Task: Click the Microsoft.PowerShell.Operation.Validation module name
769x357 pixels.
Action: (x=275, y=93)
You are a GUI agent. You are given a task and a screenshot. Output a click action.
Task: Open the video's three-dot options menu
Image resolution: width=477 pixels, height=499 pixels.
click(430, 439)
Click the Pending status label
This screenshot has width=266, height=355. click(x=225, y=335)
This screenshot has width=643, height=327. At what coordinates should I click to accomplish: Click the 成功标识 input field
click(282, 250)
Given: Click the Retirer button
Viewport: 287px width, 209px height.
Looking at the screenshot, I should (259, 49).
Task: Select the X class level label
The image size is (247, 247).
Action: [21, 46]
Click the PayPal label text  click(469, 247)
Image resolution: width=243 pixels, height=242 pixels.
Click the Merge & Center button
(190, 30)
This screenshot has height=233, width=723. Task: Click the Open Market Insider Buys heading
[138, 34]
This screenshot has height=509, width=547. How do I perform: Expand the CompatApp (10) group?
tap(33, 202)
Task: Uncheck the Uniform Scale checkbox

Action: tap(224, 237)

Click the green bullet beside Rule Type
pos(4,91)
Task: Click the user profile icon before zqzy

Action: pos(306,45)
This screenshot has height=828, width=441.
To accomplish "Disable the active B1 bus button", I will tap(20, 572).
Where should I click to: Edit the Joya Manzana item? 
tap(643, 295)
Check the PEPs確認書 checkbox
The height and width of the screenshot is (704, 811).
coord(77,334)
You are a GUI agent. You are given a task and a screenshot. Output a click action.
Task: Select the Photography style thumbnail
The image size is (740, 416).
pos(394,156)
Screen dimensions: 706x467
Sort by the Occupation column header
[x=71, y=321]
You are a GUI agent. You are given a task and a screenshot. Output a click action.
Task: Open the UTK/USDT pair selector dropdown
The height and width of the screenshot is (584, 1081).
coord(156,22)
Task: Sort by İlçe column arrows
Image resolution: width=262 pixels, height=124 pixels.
===
▶ Exercise: Would it be possible to reproduce all the entries exactly as they appear above?

▶ Reply to the task:
Task: Click the Microsoft.PowerShell.Operation.Validation module name
769x357 pixels.
Action: (x=275, y=93)
You are a GUI agent. You are given a task and a screenshot. Output a click action.
Task: Open the video's three-dot options menu
Image resolution: width=477 pixels, height=499 pixels.
click(430, 439)
Click the Pending status label
This screenshot has width=266, height=355. click(x=225, y=335)
This screenshot has width=643, height=327. At what coordinates should I click to accomplish: Click the 成功标识 input field
click(282, 250)
Given: Click the Retirer button
Viewport: 287px width, 209px height.
Looking at the screenshot, I should (259, 49).
Task: Select the X class level label
The image size is (247, 247).
Action: [21, 46]
Click the PayPal label text  click(469, 247)
Image resolution: width=243 pixels, height=242 pixels.
Click the Merge & Center button
(190, 30)
This screenshot has height=233, width=723. Task: Click the Open Market Insider Buys heading
[138, 34]
This screenshot has height=509, width=547. How do I perform: Expand the CompatApp (10) group?
tap(33, 202)
Task: Uncheck the Uniform Scale checkbox

Action: tap(224, 237)

Click the green bullet beside Rule Type
pos(4,91)
Task: Click the user profile icon before zqzy

Action: pos(306,45)
This screenshot has height=828, width=441.
To accomplish "Disable the active B1 bus button", I will tap(20, 572).
Where should I click to: Edit the Joya Manzana item? 
tap(643, 295)
Check the PEPs確認書 checkbox
The height and width of the screenshot is (704, 811).
coord(77,334)
You are a GUI agent. You are given a task and a screenshot. Output a click action.
Task: Select the Photography style thumbnail
The image size is (740, 416).
pos(394,156)
Screen dimensions: 706x467
Sort by the Occupation column header
[x=71, y=321]
You are a GUI agent. You are given a task and a screenshot. Output a click action.
Task: Open the UTK/USDT pair selector dropdown
The height and width of the screenshot is (584, 1081).
coord(156,22)
Task: Sort by İlçe column arrows
Image resolution: width=262 pixels, height=124 pixels.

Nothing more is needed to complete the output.